Ragtag + Desire

Ragtag
July 27th 2025

Giuseppe Boccassini’s extraordinary films, Ragtag (2022) and Desire (2025) will be shown this evening at the Museum of the Moving Image with Boccassini present. The films belong to the “found-footage” mode which reworks images and sounds taken from already existing films to create new meanings. Martin Arnold, the late Gustav Deutsch and the master Ken Jacobs, among others, produced powerful works in this mode, following paths laid out by Bruce Conner and Joseph Cornell. In these two films Boccassini recalls and re-imagines the genres of film noir and melodrama. Many found-footage films parody their sources through ironic juxtapositions. Boccassini, however, follows the tradition of Cornell’s film Rose Hobart (1936), by mining our emotional investment in these images.

Through elegant montage Boccassini endows his borrowed footage with the energy of both anticipation and recall, as his films move towards poignant conclusions. Ragtag gathers together the visual icons of the noir: guns, money, corpses, beatings, neon signs, as well as its iconic actors: Lancaster, Ryan, Bogart, Robinson. Desire recycles images of mirrors, windows, conflagrations and lapses into unconsciousness with divas such as Dietrich, Garbo, Davis, Moira Shearer and Kinuyo Tanaka drawn from an international range of melodramas. Both films pull us in with a powerful undertow, impelled by passion but confronted with dead ends. Cineastes will recognize many of the original sources, but lifting these moments out of their original context makes them mysteriously compelling, even when unrecognized. Boccassini features his own obsessive motifs: trains, mechanical musical devices, water and carnival masks unite the two films. Eyes, lamps, photographic apparatuses, beacons, binoculars and film projectors focus us on the films’ fascination with sight.

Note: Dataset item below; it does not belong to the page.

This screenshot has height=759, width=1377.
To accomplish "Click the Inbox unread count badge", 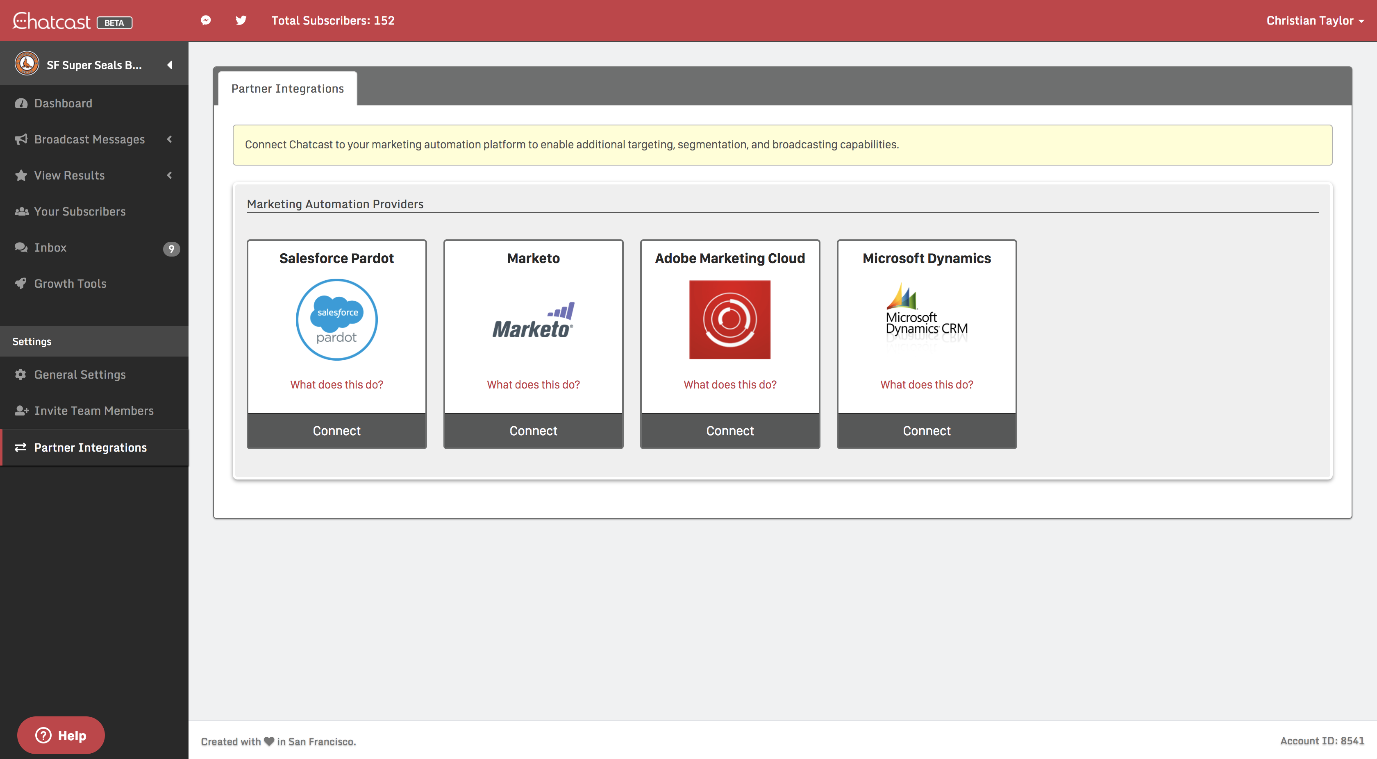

Boccassini renders both violence and eroticism incandescent through his cinematic looping and repetition of actions. The death of the killer Garza from Naked City (1948) becomes a deadly ballet; hands unceasingly gorge eyeballs; Robert Ryan’s panic from The Set-Up (1949) becomes a cinematic dance of death. Sexual displays are prolonged into almost timeless spectacles of enticing desire: Peggy Cumming’s demonstration of her shooting skill from Gun Crazy (1950), or Margo’s castanets clacking as she writhes seemingly forever in The Leopard Man (1943). The brutal encounters In Ragtag lead inevitably to noir’s fatal climaxes. The omnipresent clocks of Desire count down the inevitable “too late” of melodrama as carefully edited cycles of repeated action evoke both hope and despair. Sound contributes to our emotional involvement in these films as well. Desire especially overlays images with sounds taken from other moments or other films, echoing the final footsteps of desire’s eternal return.

Ragtag + Desire screen this evening, July 27, at the Museum of the Moving Image as part of “Special Screenings.” A conversation between director Giuseppe Boccassini and Tom Gunning moderated by guest programmer David Schwartz will take place after the screening.